Antes de me recolher, seu Zequinha me chamou:
— Filha, precisamos conversar.
Pressenti que a conversa seria decisiva para mim. De início, tive vontade de evitá-la; no entanto, antes que pudesse dizer algo, sua voz terna me aquietou:
— O que você sabe da história de…
Antecipei-me, a fim de evitar mal-entendido:
— Nem sei o verdadeiro nome dele, seu Zequinha.
Abalada, senti uma nova carga de emoção e chorei.
Aquilo pôs um silêncio entre nós, interrompido pela entrada de dona Maria Djanira.
— Quando existe amor, Creuza, a coisa se resolve. Sempre acreditei que Deus é um guardião dos que amam! — declarou, enquanto se sentava ao meu lado, pondo uma caixa de lenços de papel em minhas mãos.
— Mas o mundo…
— O mundo não vale um naco de paixão, quanto mais uma lágrima de amor! Acho que estou ficando cada vez mais romântica, meu velho!
Dona Maria foi dizendo isso, enquanto riam, tornando o ambiente um pouco menos tenso.
Então seu Zequinha se levantou, fez um leve carinho no ombro da esposa e se postou à minha frente. Em seguida, de forma paternal, aconselhou-me:
— Esse homem é mais vítima do que culpado. Claro que o peso das duas mortes é algo que o persegue, porém a lei reconheceu que, no primeiro caso, o crime se deu por legítima defesa. No segundo, se ele não houvesse fugido, também a justiça da terra não o condenaria. Sei que ele correu… Quem somos nós para julgá-lo? Para longe, percebo, ele tentou fugir dos seus fantasmas. Como, se os fantasmas estão dentro dele? Ele vai ser julgado novamente, da forma mais justa possível, pois já constituí advogado para ficar encarregado da defesa. No mais, Creuza, somente você pode decidir.
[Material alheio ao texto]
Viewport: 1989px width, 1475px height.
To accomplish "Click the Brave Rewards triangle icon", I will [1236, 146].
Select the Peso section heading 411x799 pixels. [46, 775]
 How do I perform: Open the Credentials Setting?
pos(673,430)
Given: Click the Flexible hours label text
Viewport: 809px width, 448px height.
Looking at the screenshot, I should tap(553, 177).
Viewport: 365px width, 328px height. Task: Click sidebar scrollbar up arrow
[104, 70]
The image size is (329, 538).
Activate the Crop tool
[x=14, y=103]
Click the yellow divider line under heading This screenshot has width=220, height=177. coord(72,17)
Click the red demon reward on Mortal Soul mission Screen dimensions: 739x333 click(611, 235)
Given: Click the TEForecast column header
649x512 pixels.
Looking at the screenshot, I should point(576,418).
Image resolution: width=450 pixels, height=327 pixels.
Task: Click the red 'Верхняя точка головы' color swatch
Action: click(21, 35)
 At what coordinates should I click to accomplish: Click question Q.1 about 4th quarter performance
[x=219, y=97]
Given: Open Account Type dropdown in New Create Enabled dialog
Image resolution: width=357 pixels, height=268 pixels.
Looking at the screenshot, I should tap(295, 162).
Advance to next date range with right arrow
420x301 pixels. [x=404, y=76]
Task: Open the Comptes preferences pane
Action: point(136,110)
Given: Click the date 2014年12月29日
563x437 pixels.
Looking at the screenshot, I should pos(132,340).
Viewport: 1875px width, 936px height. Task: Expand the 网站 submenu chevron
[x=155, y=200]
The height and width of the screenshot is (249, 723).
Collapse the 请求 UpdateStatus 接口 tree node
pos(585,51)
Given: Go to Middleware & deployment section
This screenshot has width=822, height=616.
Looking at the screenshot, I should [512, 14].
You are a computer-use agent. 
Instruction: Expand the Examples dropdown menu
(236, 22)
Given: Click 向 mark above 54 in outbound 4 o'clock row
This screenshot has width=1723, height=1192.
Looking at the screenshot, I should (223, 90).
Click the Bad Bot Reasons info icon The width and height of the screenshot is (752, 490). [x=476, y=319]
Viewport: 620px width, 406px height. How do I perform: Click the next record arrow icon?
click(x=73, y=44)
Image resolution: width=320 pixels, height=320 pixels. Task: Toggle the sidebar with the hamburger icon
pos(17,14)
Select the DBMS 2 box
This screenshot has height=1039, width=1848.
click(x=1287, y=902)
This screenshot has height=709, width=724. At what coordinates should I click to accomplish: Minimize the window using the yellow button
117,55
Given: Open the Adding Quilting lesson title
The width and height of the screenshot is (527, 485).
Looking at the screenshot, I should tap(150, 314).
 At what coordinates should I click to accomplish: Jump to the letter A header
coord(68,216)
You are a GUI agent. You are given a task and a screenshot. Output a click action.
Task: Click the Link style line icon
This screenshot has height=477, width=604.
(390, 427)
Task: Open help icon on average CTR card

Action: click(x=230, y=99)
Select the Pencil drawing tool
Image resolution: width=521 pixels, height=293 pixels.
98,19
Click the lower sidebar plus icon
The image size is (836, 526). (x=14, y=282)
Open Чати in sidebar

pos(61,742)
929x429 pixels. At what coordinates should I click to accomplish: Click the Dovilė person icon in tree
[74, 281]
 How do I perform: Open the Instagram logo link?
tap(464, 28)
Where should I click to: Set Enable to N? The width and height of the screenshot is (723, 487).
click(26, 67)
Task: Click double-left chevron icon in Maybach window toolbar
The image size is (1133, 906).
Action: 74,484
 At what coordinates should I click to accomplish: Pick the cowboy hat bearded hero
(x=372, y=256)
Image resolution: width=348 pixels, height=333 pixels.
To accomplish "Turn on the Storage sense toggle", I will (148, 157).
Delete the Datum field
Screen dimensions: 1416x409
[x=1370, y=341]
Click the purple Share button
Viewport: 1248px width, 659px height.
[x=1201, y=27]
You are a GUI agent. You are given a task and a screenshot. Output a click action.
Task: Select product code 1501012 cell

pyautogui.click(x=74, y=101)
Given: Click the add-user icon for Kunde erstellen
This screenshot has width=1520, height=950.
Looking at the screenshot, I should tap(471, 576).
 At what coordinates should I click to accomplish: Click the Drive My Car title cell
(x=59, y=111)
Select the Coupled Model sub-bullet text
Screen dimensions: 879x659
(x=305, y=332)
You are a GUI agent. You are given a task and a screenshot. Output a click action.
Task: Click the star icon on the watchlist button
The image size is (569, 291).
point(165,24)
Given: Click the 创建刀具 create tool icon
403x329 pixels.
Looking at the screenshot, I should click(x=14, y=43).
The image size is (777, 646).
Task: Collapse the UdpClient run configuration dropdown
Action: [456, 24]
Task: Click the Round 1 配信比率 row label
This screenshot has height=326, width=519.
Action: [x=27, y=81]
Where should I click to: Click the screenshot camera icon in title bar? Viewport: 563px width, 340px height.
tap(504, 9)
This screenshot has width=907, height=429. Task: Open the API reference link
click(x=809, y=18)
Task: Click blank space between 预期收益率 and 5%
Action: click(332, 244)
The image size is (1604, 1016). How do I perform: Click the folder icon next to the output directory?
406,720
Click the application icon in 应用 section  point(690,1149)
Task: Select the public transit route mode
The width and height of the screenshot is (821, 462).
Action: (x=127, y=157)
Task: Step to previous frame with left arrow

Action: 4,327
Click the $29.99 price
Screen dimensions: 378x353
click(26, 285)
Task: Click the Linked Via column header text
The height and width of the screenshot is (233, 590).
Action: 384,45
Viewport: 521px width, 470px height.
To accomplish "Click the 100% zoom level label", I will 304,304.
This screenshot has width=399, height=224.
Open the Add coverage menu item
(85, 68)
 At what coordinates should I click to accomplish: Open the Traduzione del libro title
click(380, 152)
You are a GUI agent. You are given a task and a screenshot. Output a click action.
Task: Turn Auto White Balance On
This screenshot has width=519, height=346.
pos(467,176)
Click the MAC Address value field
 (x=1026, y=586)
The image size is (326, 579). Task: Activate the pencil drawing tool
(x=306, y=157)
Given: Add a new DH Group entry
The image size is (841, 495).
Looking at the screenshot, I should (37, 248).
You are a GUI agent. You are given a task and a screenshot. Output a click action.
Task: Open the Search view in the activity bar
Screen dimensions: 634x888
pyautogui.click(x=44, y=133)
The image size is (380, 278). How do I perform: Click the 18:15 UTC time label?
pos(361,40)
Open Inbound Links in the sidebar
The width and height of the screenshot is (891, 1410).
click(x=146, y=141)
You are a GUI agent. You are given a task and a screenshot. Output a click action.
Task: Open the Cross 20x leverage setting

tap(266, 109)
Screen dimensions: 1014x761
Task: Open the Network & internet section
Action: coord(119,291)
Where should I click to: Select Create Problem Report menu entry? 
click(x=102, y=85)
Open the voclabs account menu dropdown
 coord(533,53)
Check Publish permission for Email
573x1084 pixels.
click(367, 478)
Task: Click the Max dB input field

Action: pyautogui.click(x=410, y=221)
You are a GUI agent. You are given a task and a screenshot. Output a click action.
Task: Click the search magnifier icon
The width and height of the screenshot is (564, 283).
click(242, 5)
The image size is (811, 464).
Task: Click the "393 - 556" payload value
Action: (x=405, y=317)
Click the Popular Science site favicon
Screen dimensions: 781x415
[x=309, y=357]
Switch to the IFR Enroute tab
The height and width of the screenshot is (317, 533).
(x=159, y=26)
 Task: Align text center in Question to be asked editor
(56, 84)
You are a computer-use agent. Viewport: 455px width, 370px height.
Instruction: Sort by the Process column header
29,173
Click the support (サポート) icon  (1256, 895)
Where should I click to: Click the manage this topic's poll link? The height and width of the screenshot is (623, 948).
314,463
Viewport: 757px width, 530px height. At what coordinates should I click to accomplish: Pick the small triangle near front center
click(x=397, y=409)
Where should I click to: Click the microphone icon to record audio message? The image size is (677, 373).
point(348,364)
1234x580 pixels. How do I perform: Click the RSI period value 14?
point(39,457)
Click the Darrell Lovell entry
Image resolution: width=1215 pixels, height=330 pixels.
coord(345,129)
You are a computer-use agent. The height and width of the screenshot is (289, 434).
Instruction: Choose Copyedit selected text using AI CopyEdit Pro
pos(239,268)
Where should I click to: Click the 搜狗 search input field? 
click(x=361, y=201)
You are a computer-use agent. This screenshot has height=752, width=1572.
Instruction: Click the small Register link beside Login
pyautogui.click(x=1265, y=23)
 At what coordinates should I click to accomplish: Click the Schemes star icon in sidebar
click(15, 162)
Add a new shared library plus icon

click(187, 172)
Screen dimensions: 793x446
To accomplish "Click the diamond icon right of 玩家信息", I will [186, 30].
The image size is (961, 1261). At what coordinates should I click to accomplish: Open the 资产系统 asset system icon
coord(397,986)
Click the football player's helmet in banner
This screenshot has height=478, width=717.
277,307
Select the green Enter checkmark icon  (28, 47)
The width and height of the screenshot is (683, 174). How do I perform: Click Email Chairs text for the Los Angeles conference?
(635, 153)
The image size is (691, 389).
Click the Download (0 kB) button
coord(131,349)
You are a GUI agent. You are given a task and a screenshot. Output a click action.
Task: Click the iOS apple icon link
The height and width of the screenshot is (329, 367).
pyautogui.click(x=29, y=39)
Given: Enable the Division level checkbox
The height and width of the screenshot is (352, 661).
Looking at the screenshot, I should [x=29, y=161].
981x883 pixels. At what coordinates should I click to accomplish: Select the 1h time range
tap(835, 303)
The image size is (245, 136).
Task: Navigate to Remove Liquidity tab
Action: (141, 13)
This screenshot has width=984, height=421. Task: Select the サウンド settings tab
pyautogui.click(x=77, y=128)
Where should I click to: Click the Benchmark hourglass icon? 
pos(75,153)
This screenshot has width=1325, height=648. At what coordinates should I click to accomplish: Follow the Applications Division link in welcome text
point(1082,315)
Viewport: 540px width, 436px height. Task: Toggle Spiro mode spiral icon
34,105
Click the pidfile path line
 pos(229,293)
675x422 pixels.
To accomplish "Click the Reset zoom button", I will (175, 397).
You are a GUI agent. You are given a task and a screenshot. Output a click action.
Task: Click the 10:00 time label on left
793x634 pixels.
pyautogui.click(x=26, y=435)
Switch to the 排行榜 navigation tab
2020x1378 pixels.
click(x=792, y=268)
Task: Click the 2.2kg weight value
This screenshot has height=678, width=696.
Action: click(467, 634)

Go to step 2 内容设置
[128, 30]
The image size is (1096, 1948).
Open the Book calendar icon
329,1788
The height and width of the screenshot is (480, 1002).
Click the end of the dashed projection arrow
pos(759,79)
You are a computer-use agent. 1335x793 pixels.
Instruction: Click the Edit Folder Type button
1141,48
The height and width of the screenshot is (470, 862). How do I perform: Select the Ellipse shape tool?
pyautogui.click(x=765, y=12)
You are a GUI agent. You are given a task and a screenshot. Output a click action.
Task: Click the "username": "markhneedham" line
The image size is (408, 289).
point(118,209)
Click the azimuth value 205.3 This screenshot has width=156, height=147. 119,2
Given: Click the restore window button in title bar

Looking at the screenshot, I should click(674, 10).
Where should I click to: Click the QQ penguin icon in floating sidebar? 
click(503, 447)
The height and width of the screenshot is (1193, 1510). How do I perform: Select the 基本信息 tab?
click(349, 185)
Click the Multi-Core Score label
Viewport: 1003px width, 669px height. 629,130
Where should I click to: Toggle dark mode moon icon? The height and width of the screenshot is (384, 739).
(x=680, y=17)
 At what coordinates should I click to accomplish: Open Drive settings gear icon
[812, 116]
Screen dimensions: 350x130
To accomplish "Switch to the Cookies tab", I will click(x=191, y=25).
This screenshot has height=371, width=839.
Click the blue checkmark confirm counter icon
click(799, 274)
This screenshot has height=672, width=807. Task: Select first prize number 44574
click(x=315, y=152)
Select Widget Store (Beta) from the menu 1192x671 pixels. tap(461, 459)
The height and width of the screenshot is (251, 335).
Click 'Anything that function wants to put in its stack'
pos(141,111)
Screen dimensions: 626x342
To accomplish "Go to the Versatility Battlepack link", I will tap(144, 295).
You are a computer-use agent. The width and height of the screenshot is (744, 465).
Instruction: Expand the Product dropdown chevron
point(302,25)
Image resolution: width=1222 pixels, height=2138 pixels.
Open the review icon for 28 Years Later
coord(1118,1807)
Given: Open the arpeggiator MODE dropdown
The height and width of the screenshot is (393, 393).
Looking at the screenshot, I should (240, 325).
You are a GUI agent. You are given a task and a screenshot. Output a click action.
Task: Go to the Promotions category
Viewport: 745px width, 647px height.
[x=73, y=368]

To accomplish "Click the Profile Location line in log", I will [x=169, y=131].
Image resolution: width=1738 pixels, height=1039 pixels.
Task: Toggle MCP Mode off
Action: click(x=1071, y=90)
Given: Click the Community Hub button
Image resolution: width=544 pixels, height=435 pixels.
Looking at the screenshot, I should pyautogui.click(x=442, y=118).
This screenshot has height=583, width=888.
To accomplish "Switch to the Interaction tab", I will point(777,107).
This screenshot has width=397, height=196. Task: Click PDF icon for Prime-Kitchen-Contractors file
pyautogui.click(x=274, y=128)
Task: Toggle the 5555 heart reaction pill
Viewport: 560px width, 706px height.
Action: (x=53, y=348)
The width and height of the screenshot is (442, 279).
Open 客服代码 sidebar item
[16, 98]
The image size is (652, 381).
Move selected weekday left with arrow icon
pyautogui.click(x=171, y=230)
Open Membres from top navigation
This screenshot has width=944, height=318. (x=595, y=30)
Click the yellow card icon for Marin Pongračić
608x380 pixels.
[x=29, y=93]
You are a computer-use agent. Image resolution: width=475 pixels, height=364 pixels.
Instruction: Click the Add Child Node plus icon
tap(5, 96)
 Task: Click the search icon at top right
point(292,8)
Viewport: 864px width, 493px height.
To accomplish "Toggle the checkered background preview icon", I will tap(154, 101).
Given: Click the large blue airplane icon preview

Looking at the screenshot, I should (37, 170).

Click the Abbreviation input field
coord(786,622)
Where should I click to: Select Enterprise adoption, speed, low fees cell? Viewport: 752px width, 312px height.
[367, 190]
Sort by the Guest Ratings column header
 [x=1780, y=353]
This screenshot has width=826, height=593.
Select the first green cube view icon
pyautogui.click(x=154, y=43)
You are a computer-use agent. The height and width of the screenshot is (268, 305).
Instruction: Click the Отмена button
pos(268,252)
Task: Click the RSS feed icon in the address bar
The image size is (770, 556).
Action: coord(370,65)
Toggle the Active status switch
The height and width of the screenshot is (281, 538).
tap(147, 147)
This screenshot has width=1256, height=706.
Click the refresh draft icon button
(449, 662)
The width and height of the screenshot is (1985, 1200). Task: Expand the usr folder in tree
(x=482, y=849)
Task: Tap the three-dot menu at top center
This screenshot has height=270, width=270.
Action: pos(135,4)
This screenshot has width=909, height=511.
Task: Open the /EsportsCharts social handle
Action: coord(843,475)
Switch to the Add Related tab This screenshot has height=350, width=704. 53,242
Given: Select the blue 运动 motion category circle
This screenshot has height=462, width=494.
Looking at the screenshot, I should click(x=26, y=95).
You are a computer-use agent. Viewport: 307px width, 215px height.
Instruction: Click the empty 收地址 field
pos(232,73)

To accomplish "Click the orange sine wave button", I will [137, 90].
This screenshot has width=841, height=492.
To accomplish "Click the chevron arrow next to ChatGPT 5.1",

— Por que ele me escondeu tanta coisa? Eu…
Antes que eu completasse, dona Lídia entrou com a bandeja de café. Dona Maria serviu-nos, enquanto declarava:
— E o medo de perdê-la? Esse pobre viveu aqui em Licânia como um moribundo. Isolado, num casebre na ilha do rio. Do primeiro amor dele, poucos se lembram. Ela o traiu com o sujeito que, tempos depois, quando viúvo, ainda veio, naquele domingo, fazer troça do seu destino. Jogando ditos cretinos sobre o coitado. Ele calado estava, calado ficou. Até que o desgraçado, ainda não satisfeito, puxou a peixeira e começou a ameaçá-lo. Os presentes, testemunhas do fato, depuseram e relataram como o ocorrido se deu. Até que houve a facada, em defesa, e… Bem, o resto você, Creuza, pode supor.
Lídia observava, sem nada dizer, como se o fato de presenciar aquele relato tirasse-lhe as forças para voltar à cozinha.
& & &
Tentei dormir, porém várias vozes invadiam o meu sono: “Assassino!”, “Matou pai e filho!”, “Creuza, Creuza, me perdoe!”…
Saí do quarto em busca de ar. Quando entrei na cozinha, dei pela presença de Lídia.
— O sono não veio? — perguntou-me.
A mão trêmula segurando o copo com água denunciava o meu estado de nervos.
— A insônia não é o pior dos meus males, dona Lídia.
— Não julgue, dona Creuza. Pelo menos por ora, fique apenas junto dele. Passando esse redemoinho todo, ou seja, cadeia, julgamento… Conversem e, com Deus e Nossa Senhora, decidam o melhor para cada um.
& & &
O sol alto me encontrou ainda dormindo.
Dona Lídia entrou no quarto e, com cuidado, chamou-me:
— O advogado está aí e quer conversar com você.
— Eu…
A boa Lídia não me deixou completar:
— Se me permite: tome um banho, troque de roupa, enquanto eu preparo um café fresquinho. Não tenha pressa, o compadre Zequinha está dando as primeiras orientações ao doutor Mateus.
No chuveiro, senti como se a água fria me restabelecesse a energia. Ao me enxugar, já levava a certeza de que lutaria por ele. Contra todos, caso fosse necessário.
— Bom dia, seu Zequinha. Bom dia, senhor Mateus. Vamos conversar.
O dia em Licânia nascera ensolarado.